Although electroconvulsive therapy (ECT) was introduced nearly 70 years ago, the very mention of this therapy conjures frightening images and a negative emotional reaction. This form of treatment is much safer today compared to when it was introduced. However, the use of this therapy for the treatment of depression and other related mental illnesses still remains controversial.
It has been accepted that, in certain cases, it can be the best option as it provides fast and significant benefits. In the case of severe depression, where the risks of suicide are very high and antidepressants are not working, this form of treatment can help alleviate the symptoms.
ECT is used to induce therapeutic clonic seizures, wherein, the person loses consciousness and has convulsions for a minimum of 15 seconds. This is induced by passing electric currents through the brain. These seizures help increase the brain derived neurotrophic factor in patients who are resistant to drugs. This method is commonly recommended to patients who are suffering from severe depression accompanied with psychosis, refusal of food, or intent of suicide. This acute form of therapy is also helpful to people who are affected by schizophrenia and the medicines are not helpful.
The modern-day ECT machines have evolved a lot compared to the sine wave currents that were used initially. Machines these days deliver only a brief pulse current that causes very few cognitive effects. Usually, the electrical stimulus is about 800 mA and the current lasts between 1-6 seconds. These machines have been classified as Class III medical devices by the FDA.
There are several risks associated with this therapy that one has to consider before agreeing to this procedure for their loved one. The risks are similar to the effects of brief general anesthesia. Risks involved are:
- Memory Loss: An ECT can cause various types of memory loss. It can cause retrograde amnesia, in which the patient has trouble remembering the events which lead to the electroshock session. Usually, the patient has trouble remembering events a couple of weeks old, but in some cases, the memory loss can extend for a period of more than 2 years. Further, in some cases this condition is only temporary, while in some others it can be permanent.
- Cognitive Impairments: Immediately after the ECT, the patient may experience a brief period of confusion, and will have trouble placing people in his life. This condition is known as cognition, meaning impairment of the thought process and it can last for a few minutes or several hours. The more the number of ECT the patient undergoes, the longer will be the duration of these cognition periods.
- Medical Complications: During the process of ECT, the heart rate and the blood pressure increases and this can lead to serious heart problems. It is therefore very important that the doctor undertakes the pre-ECT evaluation very seriously, to avoid any complications after this therapy.

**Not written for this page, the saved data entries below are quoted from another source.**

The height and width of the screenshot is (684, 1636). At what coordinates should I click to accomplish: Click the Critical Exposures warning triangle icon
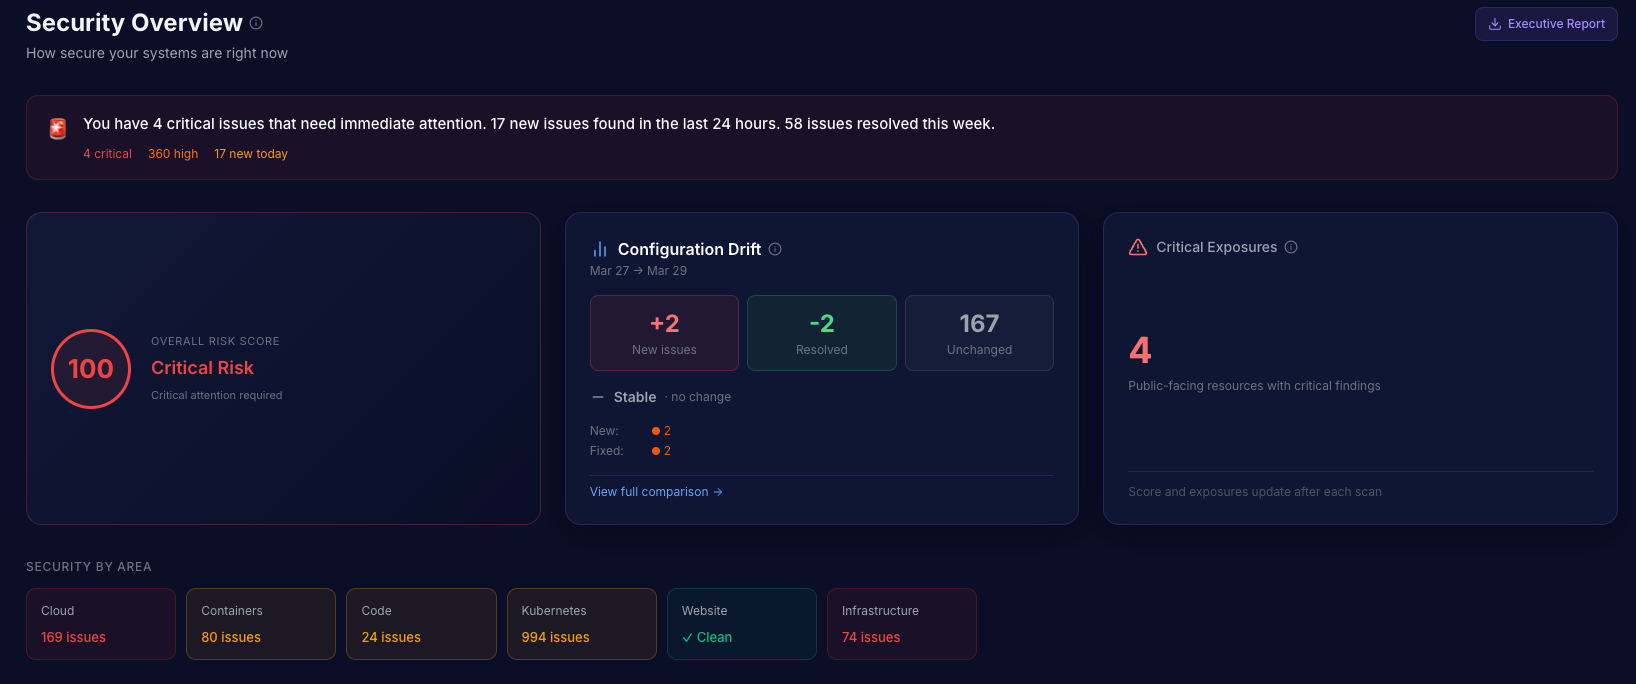coord(1138,247)
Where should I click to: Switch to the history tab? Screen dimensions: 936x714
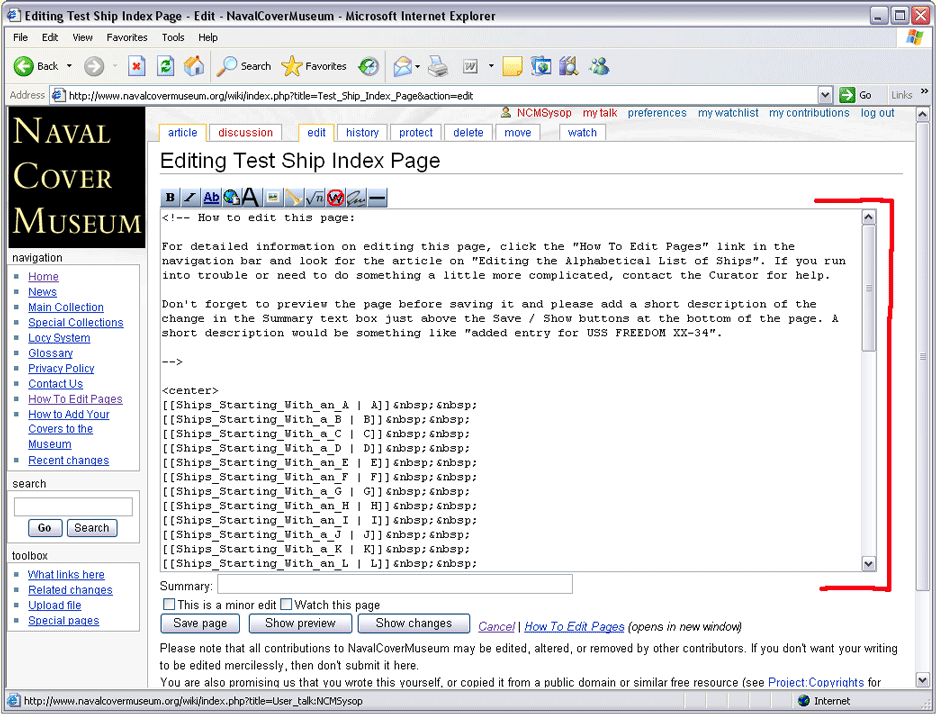362,132
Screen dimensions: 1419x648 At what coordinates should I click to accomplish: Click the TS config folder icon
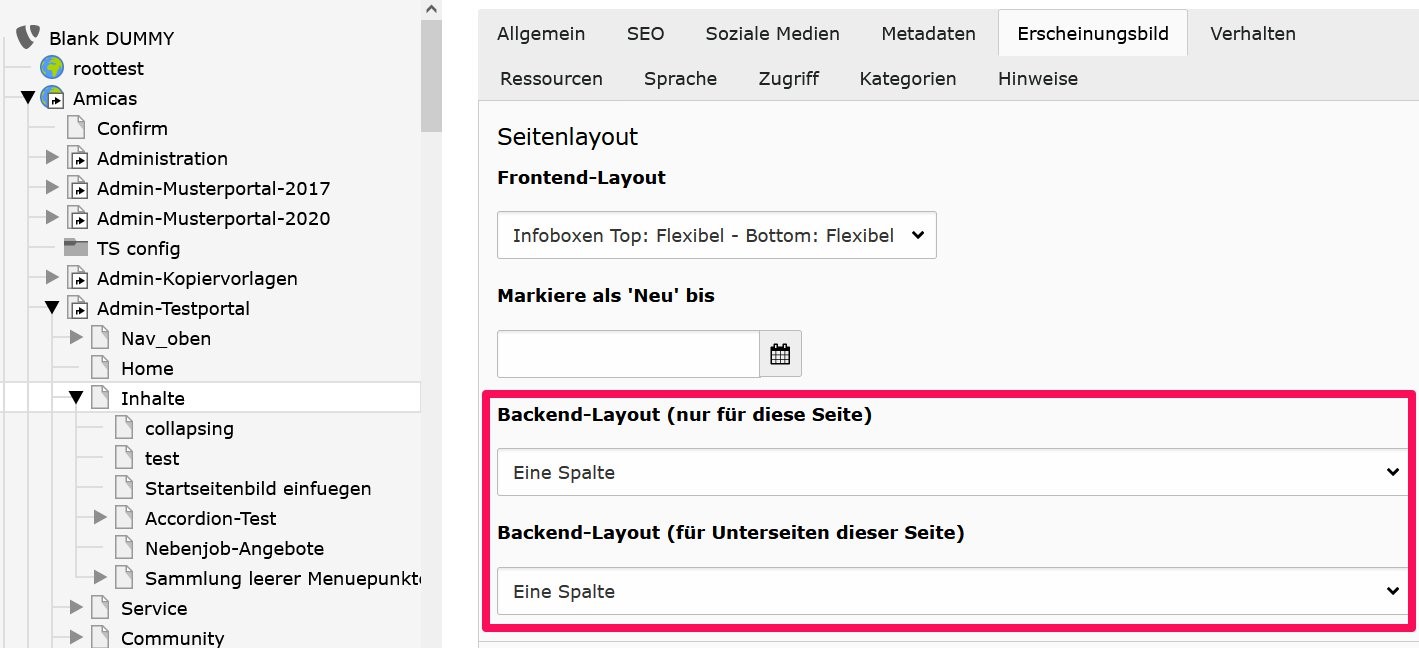76,248
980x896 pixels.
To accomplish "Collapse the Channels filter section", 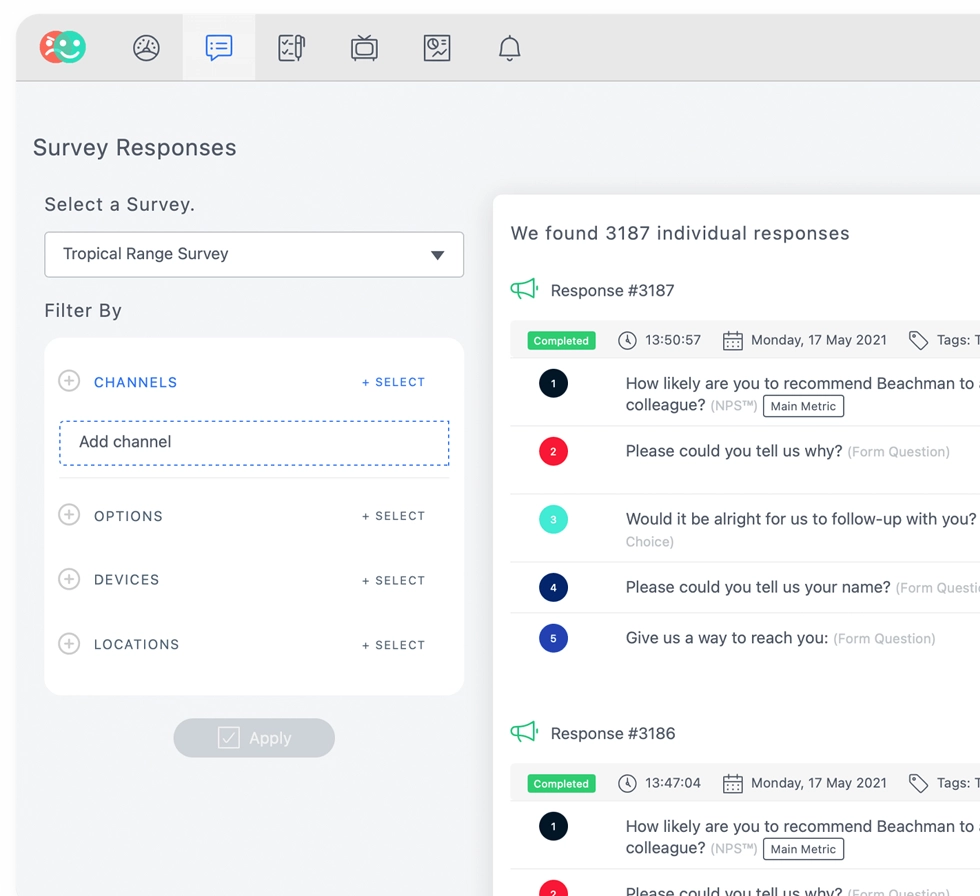I will pyautogui.click(x=69, y=381).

- Physical Problems: Immediately after this therapy, the patient may experience headache, jaw pain, or muscle pain, along with nausea and vomiting. It is very common and can be treated very effectively with the help of medicines.

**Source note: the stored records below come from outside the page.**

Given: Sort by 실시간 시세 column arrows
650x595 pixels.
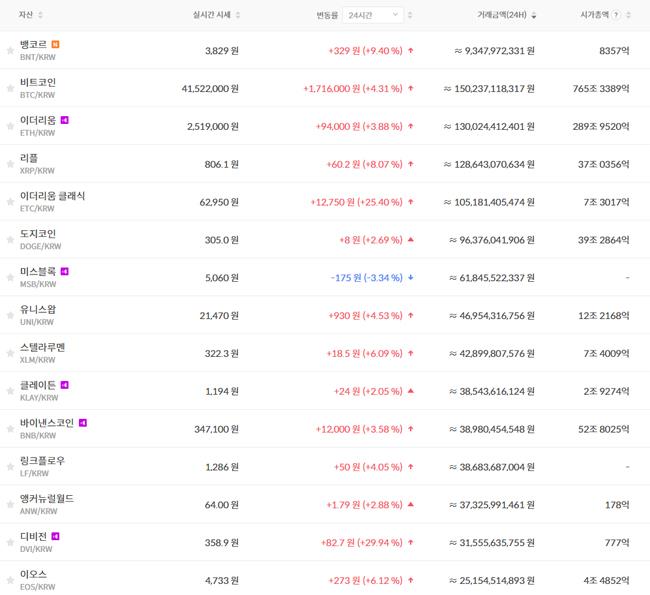Looking at the screenshot, I should click(237, 15).
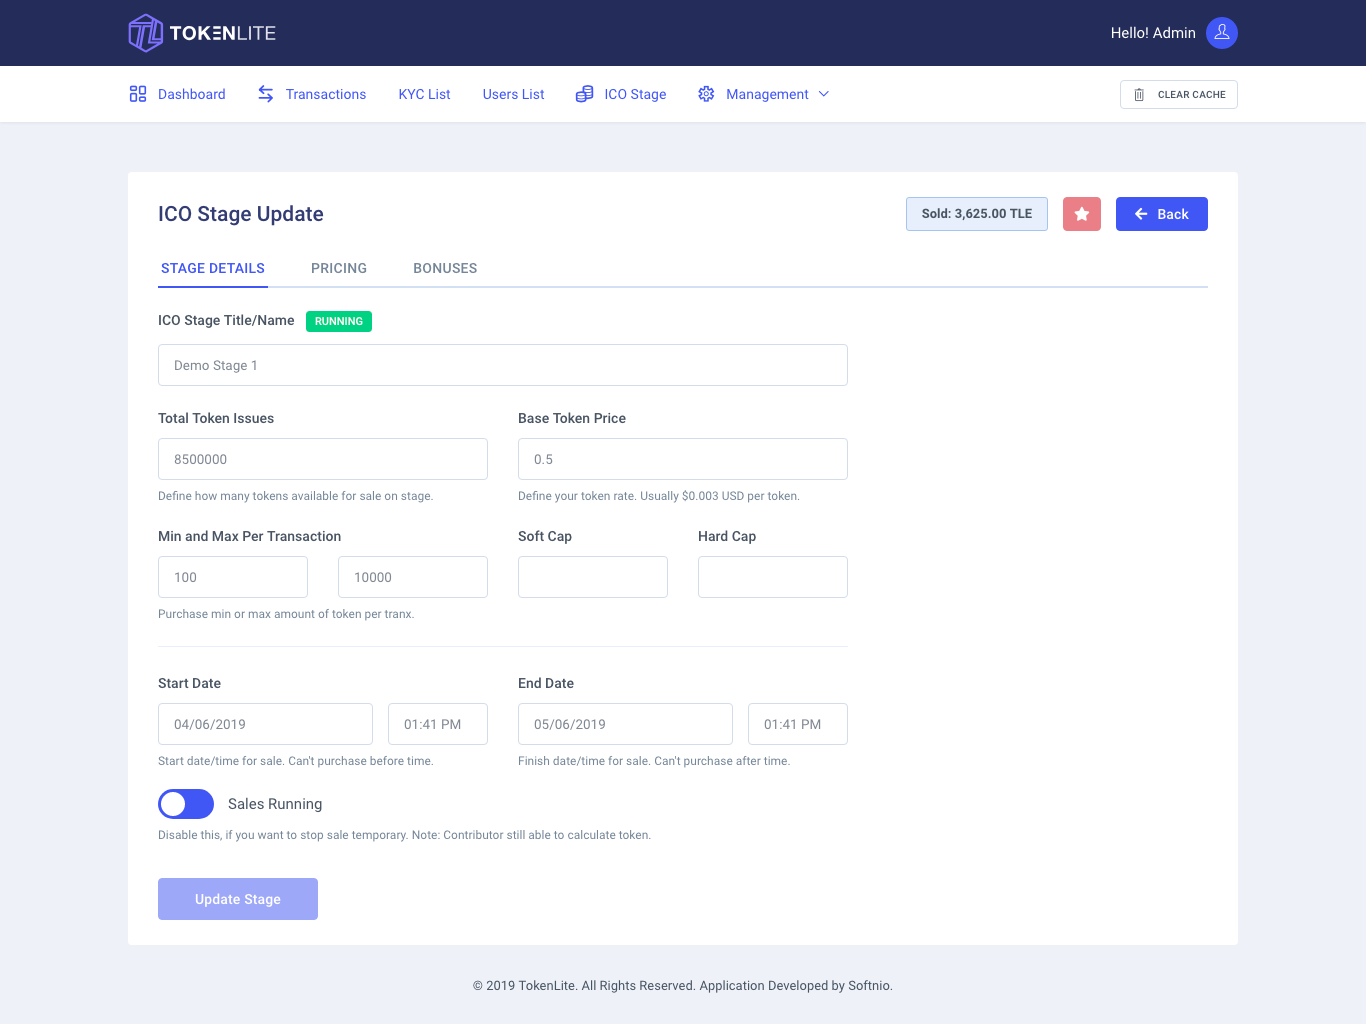Click the trash icon in Clear Cache
This screenshot has width=1366, height=1024.
pyautogui.click(x=1139, y=95)
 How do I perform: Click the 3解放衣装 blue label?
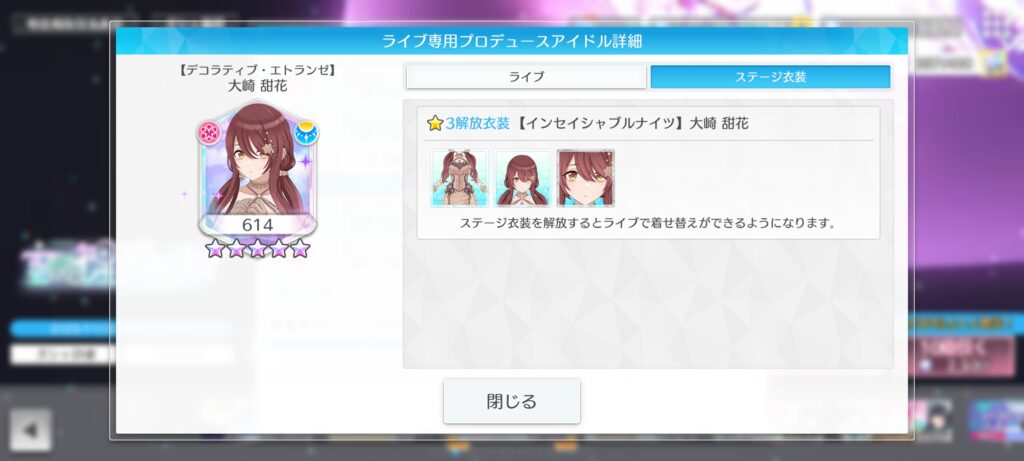[x=477, y=123]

Even though there are questions about the effectiveness of this therapy to treat mental illness and severe depression, it is believed that many chemical aspects of the brain functions are altered during and after the seizure activity that the therapy causes. Researchers have put forward the theory that, when ECT is used on a regular basis, the chemical changes reduce the symptoms of severe depression and other mental illness. This could be the reason as to why electroconvulsive therapy is most effective when used with other forms of treatments. It has been estimated that 80% of the people who have received a full course of ECT have benefited from it.